Member of Parliament for Salaga Constituency
- In office 7 January 1992 – 6 January 199
- President: John Jerry Rawlings

Member of Parliament for Salaga Constituency
- In office 7 January 1997 – 6 January 2000
- President: John Jerry Rawlings

Personal details
- Born: 6 August 1953 Salaga, Northern Region, Ghana
- Died: 27 August 2009 (aged 56)
- Party: National Democratic Congress
- Education: Kumasi Polytechnic, Ghana College, Tamale
- Occupation: Politician
- Profession: Accountant

= Hamidu Baba Braimah =

Ghanaian politician

Hamidu Baba Braimah (6 August 1953 – 27 August 2009) was a Ghanaian politician and a member of the First and Second Parliaments of the Fourth Republic representing the Salaga Constituency in the Northern Region of Ghana.

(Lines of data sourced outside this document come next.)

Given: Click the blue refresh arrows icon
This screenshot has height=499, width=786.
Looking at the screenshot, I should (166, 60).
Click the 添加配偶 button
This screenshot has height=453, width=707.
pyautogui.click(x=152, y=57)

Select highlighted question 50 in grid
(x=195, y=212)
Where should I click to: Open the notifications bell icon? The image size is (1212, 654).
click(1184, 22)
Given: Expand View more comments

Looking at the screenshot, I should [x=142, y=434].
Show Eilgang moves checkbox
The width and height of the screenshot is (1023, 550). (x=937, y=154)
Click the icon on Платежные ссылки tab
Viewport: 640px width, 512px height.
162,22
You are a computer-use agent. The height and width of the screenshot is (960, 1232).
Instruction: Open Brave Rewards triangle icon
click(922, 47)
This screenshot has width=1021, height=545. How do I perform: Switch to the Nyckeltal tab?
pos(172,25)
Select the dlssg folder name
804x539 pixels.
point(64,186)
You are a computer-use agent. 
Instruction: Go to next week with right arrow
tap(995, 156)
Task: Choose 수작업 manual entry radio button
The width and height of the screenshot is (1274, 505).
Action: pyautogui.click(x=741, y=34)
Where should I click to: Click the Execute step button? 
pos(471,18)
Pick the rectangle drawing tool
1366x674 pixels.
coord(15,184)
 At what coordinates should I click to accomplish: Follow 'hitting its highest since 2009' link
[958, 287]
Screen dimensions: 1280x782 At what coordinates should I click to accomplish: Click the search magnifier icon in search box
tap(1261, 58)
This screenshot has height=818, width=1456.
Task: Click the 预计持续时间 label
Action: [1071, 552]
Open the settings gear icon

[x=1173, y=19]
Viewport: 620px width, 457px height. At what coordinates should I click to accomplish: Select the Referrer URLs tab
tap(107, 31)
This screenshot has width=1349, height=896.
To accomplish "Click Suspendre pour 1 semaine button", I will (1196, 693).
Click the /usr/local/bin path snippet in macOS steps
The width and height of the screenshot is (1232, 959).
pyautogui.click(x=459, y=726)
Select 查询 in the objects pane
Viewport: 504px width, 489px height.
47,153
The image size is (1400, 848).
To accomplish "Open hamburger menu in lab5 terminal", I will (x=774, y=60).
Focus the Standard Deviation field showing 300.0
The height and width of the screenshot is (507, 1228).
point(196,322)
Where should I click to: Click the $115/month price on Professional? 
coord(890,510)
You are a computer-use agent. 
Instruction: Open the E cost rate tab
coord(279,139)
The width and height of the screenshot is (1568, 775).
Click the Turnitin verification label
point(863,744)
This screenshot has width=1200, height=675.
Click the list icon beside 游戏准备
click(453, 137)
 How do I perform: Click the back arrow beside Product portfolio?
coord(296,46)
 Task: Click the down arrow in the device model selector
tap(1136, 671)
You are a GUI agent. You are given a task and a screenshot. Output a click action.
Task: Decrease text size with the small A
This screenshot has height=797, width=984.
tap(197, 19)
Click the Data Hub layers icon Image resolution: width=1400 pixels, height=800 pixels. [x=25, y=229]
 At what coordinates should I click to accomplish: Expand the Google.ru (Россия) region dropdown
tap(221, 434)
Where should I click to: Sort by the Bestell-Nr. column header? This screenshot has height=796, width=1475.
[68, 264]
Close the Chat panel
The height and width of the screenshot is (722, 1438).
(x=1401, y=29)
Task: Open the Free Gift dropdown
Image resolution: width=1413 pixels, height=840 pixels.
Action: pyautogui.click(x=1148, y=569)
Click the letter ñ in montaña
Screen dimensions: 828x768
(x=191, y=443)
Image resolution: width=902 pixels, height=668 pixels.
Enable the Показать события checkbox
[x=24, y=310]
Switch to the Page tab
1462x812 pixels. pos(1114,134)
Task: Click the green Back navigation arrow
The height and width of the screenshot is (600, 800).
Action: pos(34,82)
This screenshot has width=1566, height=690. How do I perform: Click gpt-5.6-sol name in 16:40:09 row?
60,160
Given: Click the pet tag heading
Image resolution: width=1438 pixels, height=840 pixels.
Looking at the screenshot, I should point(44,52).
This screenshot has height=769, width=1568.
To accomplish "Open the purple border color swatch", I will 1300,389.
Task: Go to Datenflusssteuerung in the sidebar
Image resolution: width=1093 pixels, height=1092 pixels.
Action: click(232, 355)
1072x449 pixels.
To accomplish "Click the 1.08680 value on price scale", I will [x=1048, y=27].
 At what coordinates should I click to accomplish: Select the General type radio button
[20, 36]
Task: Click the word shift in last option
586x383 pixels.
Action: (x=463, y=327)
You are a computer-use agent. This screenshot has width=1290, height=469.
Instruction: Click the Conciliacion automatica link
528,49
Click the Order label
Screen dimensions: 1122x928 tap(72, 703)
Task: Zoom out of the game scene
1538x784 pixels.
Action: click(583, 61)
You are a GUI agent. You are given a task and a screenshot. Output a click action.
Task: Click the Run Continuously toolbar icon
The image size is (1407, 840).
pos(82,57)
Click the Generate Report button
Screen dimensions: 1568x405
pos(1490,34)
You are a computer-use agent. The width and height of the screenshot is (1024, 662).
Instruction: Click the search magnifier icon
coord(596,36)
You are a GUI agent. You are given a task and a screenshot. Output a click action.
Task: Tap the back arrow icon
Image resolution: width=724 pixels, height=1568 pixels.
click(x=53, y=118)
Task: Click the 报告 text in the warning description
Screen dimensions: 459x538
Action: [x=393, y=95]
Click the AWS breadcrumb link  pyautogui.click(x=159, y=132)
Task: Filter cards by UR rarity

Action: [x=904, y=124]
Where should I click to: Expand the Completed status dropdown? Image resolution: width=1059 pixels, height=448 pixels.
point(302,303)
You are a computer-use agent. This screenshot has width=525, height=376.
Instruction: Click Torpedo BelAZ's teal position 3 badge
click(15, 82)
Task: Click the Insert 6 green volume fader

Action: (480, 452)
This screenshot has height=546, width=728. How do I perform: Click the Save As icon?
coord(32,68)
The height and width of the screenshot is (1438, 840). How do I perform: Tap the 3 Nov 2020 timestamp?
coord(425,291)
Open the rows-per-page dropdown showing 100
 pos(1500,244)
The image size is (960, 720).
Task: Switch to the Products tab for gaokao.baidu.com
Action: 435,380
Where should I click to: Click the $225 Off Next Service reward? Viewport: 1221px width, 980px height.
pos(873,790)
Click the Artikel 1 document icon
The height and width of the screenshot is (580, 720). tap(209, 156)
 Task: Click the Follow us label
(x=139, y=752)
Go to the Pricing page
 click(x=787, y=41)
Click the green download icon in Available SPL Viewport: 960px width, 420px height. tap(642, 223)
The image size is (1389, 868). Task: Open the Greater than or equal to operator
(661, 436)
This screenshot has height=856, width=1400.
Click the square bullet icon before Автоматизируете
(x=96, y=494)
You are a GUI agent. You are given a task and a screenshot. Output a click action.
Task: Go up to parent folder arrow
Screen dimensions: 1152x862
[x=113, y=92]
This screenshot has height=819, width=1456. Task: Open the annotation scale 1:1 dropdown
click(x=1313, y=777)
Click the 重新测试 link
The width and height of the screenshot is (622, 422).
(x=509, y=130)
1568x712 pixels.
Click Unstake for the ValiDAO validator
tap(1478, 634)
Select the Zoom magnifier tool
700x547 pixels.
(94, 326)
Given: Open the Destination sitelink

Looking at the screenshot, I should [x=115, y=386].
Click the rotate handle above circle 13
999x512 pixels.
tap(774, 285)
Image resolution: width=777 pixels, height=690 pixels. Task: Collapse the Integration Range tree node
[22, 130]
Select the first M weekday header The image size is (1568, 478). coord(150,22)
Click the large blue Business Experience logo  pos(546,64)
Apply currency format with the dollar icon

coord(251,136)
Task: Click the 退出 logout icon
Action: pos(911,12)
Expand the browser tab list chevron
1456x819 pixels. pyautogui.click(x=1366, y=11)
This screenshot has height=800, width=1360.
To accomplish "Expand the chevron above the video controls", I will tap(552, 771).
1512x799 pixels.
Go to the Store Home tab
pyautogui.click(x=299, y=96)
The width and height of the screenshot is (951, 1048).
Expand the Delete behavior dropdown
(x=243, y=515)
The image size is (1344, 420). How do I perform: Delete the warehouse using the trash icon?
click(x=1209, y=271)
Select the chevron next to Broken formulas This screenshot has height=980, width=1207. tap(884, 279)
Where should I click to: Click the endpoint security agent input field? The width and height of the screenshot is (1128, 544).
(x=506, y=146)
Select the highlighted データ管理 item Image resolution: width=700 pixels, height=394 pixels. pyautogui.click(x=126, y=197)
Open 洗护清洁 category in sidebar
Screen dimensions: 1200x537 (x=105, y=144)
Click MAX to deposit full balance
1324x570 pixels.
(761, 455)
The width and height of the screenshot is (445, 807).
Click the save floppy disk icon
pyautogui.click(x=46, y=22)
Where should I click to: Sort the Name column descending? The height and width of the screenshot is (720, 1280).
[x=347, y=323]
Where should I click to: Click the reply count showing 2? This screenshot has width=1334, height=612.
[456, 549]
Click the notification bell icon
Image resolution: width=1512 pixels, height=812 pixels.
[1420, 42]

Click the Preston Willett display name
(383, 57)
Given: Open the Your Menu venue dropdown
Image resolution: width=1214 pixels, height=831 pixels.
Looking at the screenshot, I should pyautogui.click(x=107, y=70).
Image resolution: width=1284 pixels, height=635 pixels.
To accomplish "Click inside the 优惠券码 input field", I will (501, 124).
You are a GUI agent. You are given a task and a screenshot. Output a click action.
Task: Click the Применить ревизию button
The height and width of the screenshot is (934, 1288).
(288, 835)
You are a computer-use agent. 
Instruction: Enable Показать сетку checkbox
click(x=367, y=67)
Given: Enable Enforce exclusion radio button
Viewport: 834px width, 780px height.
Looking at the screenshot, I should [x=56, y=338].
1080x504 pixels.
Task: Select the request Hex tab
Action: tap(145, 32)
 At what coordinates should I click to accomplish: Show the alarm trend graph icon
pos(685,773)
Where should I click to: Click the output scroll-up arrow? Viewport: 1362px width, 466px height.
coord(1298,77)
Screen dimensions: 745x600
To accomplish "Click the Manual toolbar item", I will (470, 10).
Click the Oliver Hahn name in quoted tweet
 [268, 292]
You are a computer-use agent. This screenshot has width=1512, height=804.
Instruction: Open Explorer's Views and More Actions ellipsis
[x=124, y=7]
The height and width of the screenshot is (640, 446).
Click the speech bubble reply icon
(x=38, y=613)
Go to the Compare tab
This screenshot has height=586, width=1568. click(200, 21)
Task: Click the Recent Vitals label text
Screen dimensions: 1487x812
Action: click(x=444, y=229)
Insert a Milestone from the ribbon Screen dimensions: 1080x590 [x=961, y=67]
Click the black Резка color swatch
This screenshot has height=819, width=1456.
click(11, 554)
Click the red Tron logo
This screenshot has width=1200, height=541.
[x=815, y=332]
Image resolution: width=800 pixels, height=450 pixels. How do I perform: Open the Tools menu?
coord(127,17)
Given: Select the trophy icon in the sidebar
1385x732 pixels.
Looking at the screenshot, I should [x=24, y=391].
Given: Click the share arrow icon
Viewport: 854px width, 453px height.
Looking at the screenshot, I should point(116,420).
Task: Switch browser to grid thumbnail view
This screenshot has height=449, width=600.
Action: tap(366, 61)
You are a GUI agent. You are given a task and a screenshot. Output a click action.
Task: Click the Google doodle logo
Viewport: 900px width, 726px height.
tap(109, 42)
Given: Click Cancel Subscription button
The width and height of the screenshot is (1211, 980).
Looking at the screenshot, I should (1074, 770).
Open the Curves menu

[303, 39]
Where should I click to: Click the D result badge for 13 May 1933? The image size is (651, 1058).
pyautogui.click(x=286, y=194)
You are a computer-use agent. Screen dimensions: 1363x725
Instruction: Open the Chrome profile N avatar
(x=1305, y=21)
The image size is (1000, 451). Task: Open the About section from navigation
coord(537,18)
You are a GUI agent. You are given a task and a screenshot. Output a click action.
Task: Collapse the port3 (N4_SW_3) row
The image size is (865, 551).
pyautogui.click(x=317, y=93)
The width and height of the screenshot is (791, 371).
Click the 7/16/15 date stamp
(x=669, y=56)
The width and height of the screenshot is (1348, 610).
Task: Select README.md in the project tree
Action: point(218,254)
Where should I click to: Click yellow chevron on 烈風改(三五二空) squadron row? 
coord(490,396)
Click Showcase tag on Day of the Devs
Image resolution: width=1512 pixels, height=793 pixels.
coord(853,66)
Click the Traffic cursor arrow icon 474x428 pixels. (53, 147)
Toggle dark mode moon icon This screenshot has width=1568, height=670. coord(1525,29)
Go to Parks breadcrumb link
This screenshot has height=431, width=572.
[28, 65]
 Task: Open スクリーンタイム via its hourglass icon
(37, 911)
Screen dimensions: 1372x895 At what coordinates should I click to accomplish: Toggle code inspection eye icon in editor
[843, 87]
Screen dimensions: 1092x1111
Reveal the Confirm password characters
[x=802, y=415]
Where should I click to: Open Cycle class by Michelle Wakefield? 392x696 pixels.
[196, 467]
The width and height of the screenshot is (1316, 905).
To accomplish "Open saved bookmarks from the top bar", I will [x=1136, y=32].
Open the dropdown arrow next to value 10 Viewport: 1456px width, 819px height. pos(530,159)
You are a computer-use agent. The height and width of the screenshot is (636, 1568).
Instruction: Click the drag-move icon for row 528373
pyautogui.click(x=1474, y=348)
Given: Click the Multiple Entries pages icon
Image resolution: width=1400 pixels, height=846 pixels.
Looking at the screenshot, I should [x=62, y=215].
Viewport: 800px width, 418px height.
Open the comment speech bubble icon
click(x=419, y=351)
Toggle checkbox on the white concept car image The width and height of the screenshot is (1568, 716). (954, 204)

== Early life and education ==
Baba was born on 6 August 1953 at Salaga in the Northern Region of Ghana. He attended the Kumasi Polytechnic College and obtained his Diploma GCE Ordinary Level in Accounting. He attended the Ghana College, Tamale (now Ghana Senior High School) and obtained his Diploma in Business Studies.

== Politics ==
Baba was first elected into Parliament on the ticket of the National Democratic Congress for the Salaga Constituency in the Northern Region of Ghana during the 1992 Ghanaian General Elections.

He was re-elected into the second parliament of the fourth republic. He polled 14,091 votes out of the 26,171 valid votes cast representing 37.60% over his opponents Maha Rapheal Suleman who polled 11,572 votes and Abdlia Issah who polled 508 votes. He was defeated in 2000 by Boniface Abibakar Saddiqui who polled 9,620 votes representing 40.10% against Baba who polled 7,799 votes representing 32.50%.

== Career ==
Aside being a politician, Baba was an accountant.

== Personal life ==
Baba was a Muslim. He was married and had 5 children.